Global Warming Is A Local Issue (UPDATED)

Colorado, welcome back the Dust Bowl:

Future Western droughts could last an average of 12 years, spanning half of the region and severely reducing Colorado River flows that supply millions of people . . . . "Climate change is moving us in the direction of a perpetual state that is of the Dust Bowl type."

The models forecast a temperature increase of 5.4 degrees Fahrenheit by 2060 in the interior West, largely because of the buildup of heat-trapping gases emitted by fossil-fuel combustion. . . . Some droughts could be 25 percent worse than the 1930s Dust Bowl . . . On average, half of the interior West will suffer from severe drought each year . . . . Last year . . . a team led by U.S. Geological Survey hydrologist Christoper Milly . . . found that by 2050, drier conditions could lead to a 10 to 20 percent drop in runoff from rivers in the U.S. West.

This isn't the distant future we're talking about here. My kids will be middle aged, and I may well be alive even, in the time frame these predictions are discussing.

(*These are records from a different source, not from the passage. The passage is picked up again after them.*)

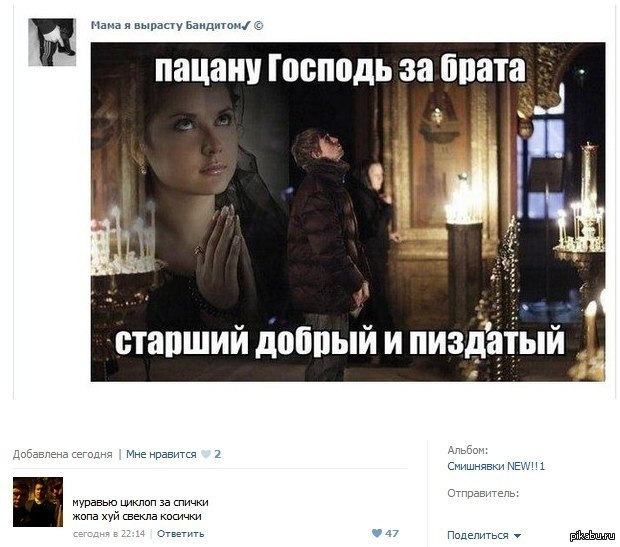Click the photo like count 2
Viewport: 620px width, 547px height.
click(217, 454)
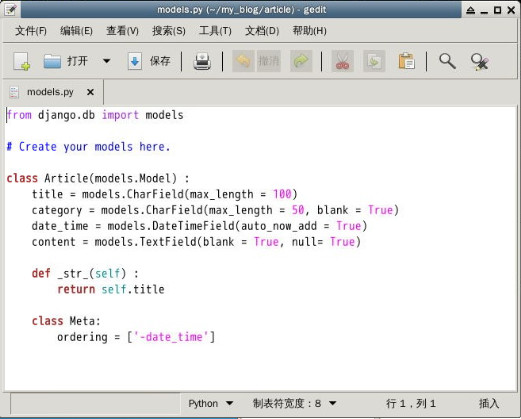The width and height of the screenshot is (521, 419).
Task: Expand the recent files arrow beside 打开
Action: pos(106,61)
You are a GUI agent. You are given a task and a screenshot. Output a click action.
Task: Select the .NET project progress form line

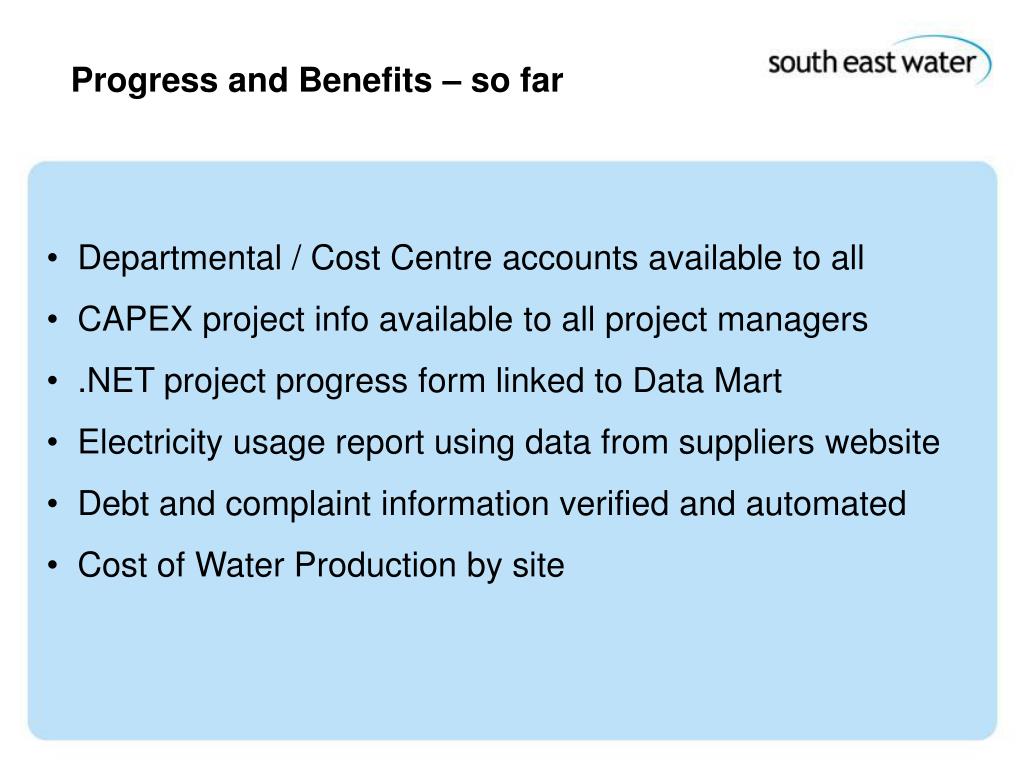[430, 381]
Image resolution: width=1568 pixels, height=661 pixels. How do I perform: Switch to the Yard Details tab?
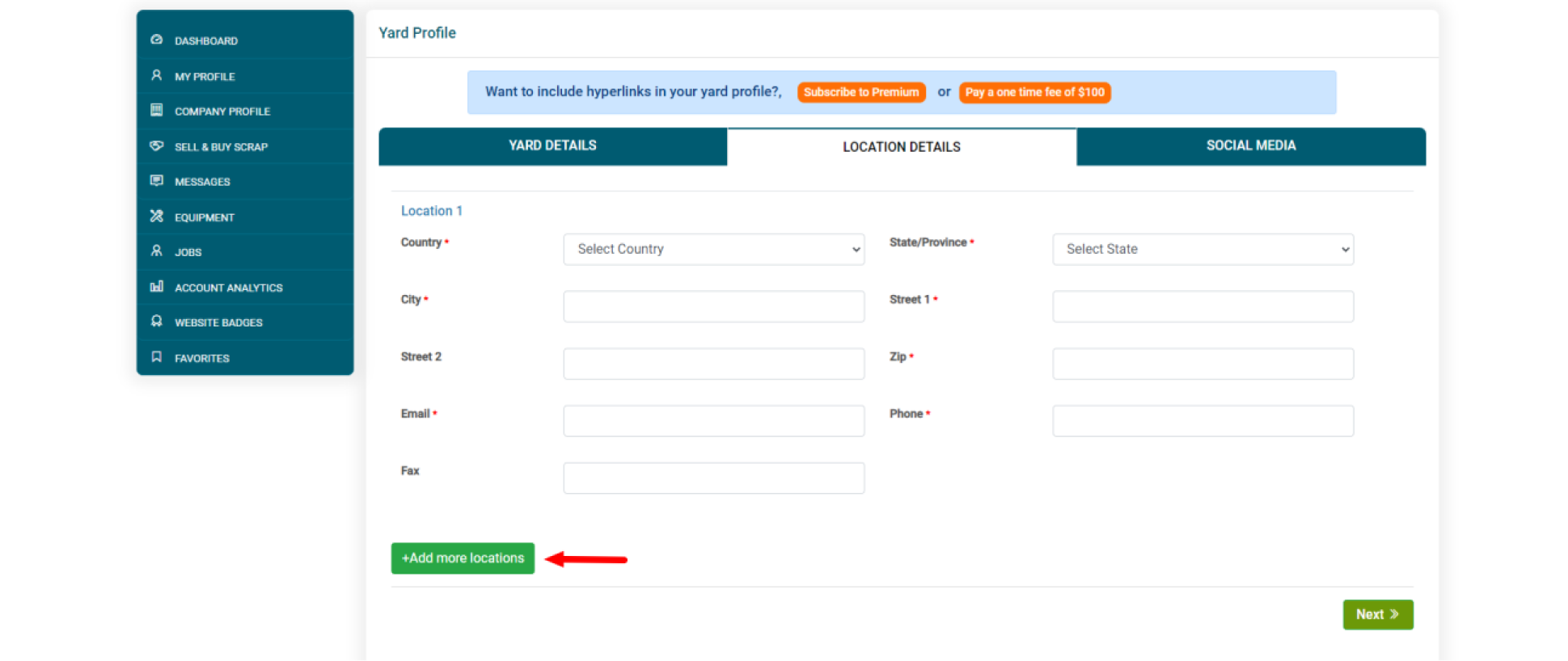[552, 146]
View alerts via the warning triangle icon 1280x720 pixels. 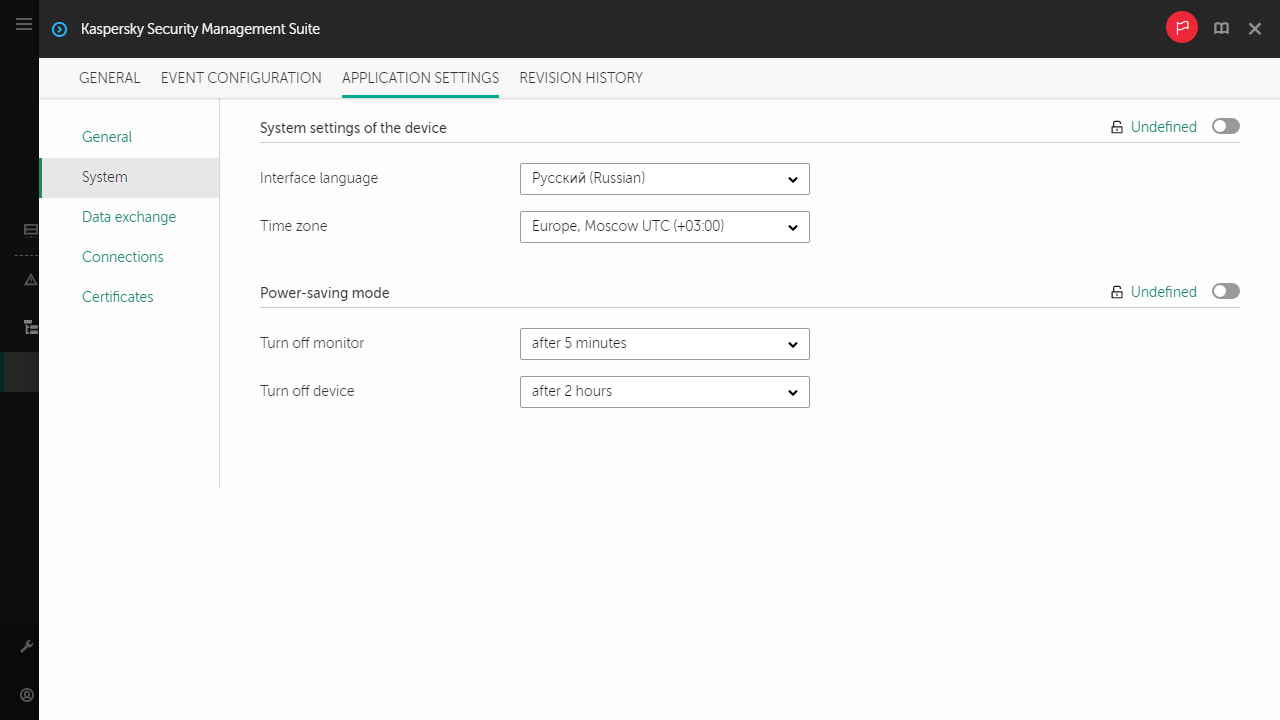pyautogui.click(x=29, y=280)
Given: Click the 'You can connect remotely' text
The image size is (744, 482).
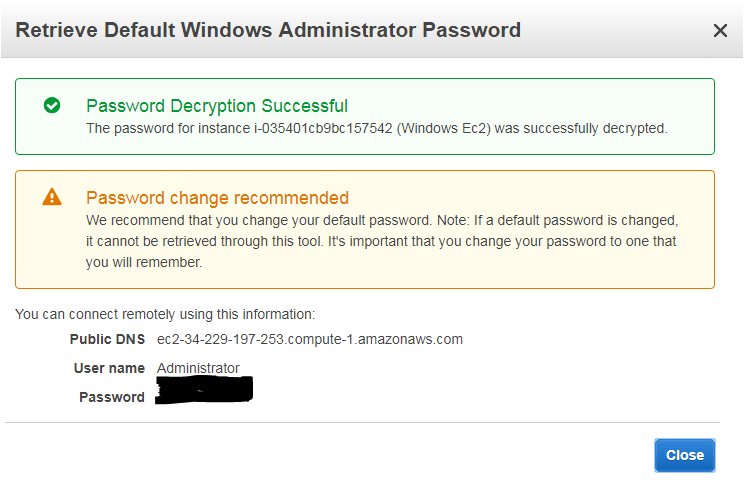Looking at the screenshot, I should coord(165,314).
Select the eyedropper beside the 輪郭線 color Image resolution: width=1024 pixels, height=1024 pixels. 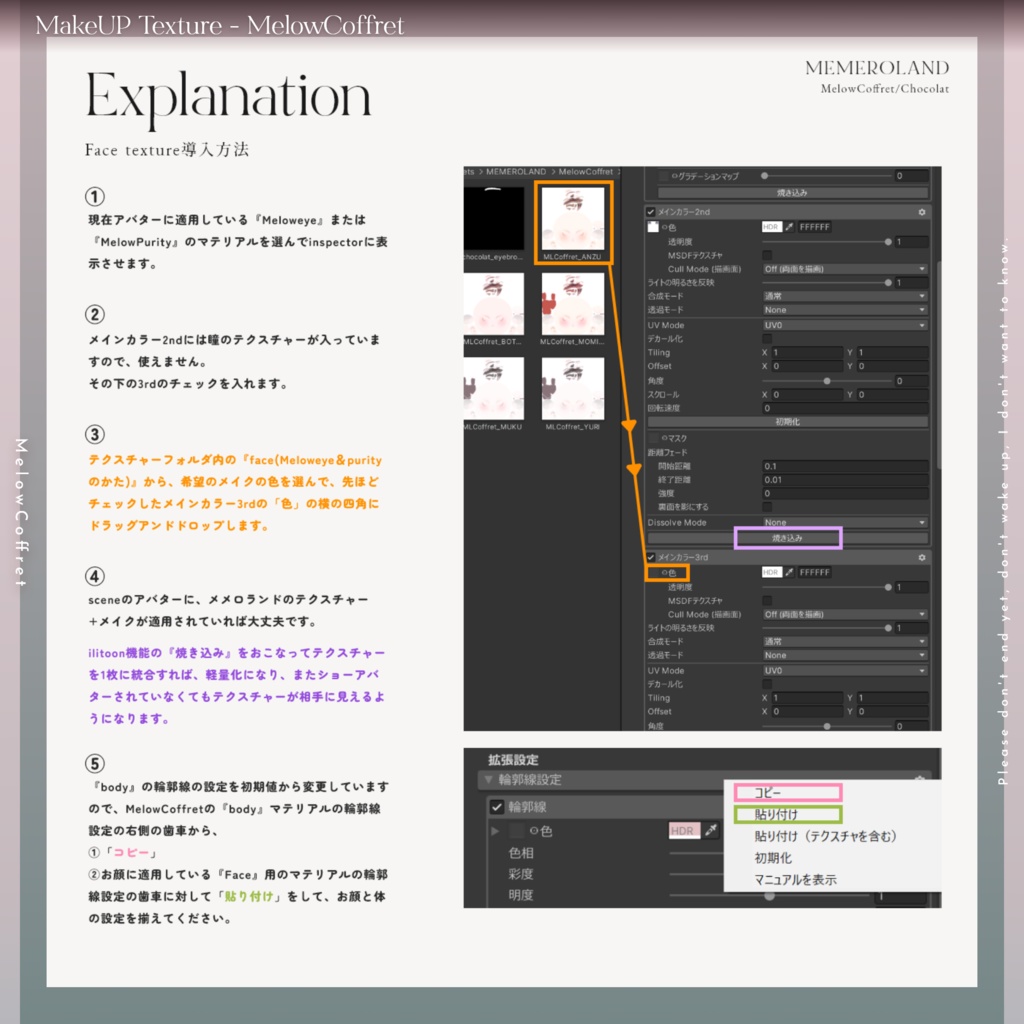pyautogui.click(x=711, y=830)
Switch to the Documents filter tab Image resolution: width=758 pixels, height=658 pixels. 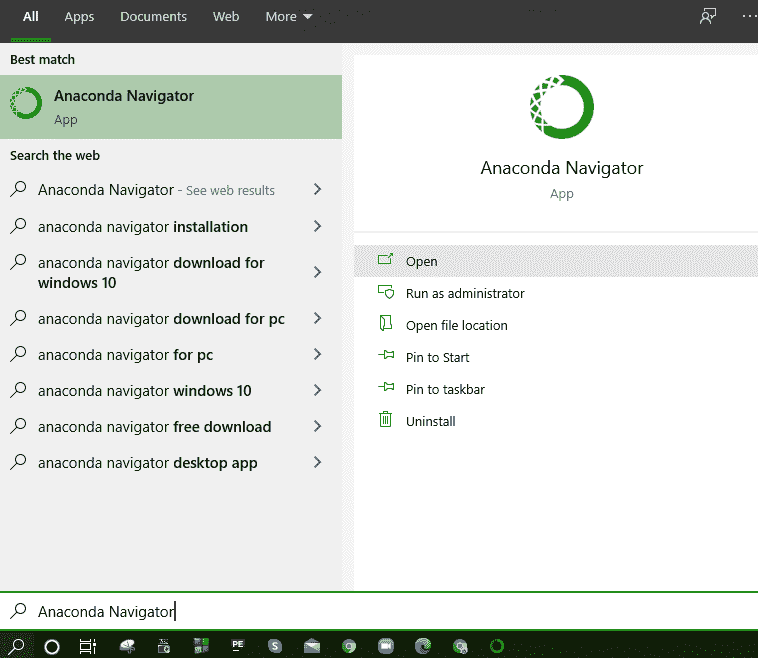point(153,17)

The article isn't published yet, although it probably will be. Other studies have argued for a less severe impact. But, this is one scientifically credible voice that is suggesting that the West is in deep shit when it comes to future water supplies.

This isn't an end of civilization as we know it scenario. A majority of Colorado water goes to marginal agriculture. The entire agriculture sector is already economically smaller than fishing and hunting and camping and rafting in Colorado, and it will suffer further. About half of urban water use is devoted to lawns and golf courses. It is possible to be more efficient in indoor water use than we are today. Kill horticulture and our lawns, and life will go on with even 60%-70% smaller water supplies.

But, this study is a shot across the bow to say we are heading for major changes.

Hat Tip to Dexter's Lab.

UPDATE: The University of Colorado is advising us, in a study published in today's edition of the journal Nature, that we don't need to wait for global warming effects either. Greenland's icesheet is losing water in the past two years at 250% of the rate in the previous two years:

The Greenland ice sheet - which holds 70 percent of the world's fresh water - is shedding ice at an accelerating pace . . . . "This raises the question of a much larger loss of the ice sheet in this century that we previously thought," [CU Research] Velicogna said. . . . The Greenland sheet lost the equivalent of 164 million cubic miles of ice from April 2004 to April 2006 - enough water to more than fill Lake Erie. . . . The loss of ice appears to be linked to climate change and a 4.4 degree Fahrenheit increase in recorded Greenland temperatures in the last 20 years. . . . "One the discharge starts it doesn't stop quickly, even if the temperature falls," Velicogna said. "It's like a car rolling down, down."

The data are collected via satellite.


Anonymous said...

not so good

Chavez Says U.S. Empire Will Soon Fall, Calls Bush 'Devil'

Jude said...

I've lived in the same house in Colorado for 51 years, which has given me a perspective with a bit of longevity. My family bought the property in the 20s, and diverted a creek off the property. When the drought started, about the third year, my creek, which had never been an intermittent stream, dried up. It's been flowing steadily for the last couple of years, but I can remember the fear, distress, and horror I felt when it dried up. I gave an environmental message back when I was a seasonal park ranger at Mesa Verde, mentioning how some day archaeologists might dig up the ruins of Tucson, which was mining groundwater to sustain its growth, and speculate why the people had left. The only person who seemed to get it was a Reagan supporter who told me that he thought we no longer would include that "environmental nonsense" now that Reagan was president.

Julie O. said...

In my neighborhood there are quite a few xeroscaped yards, with no or very little grass.

But I have to admit to loving a little patch of grass, half in sun half in shade.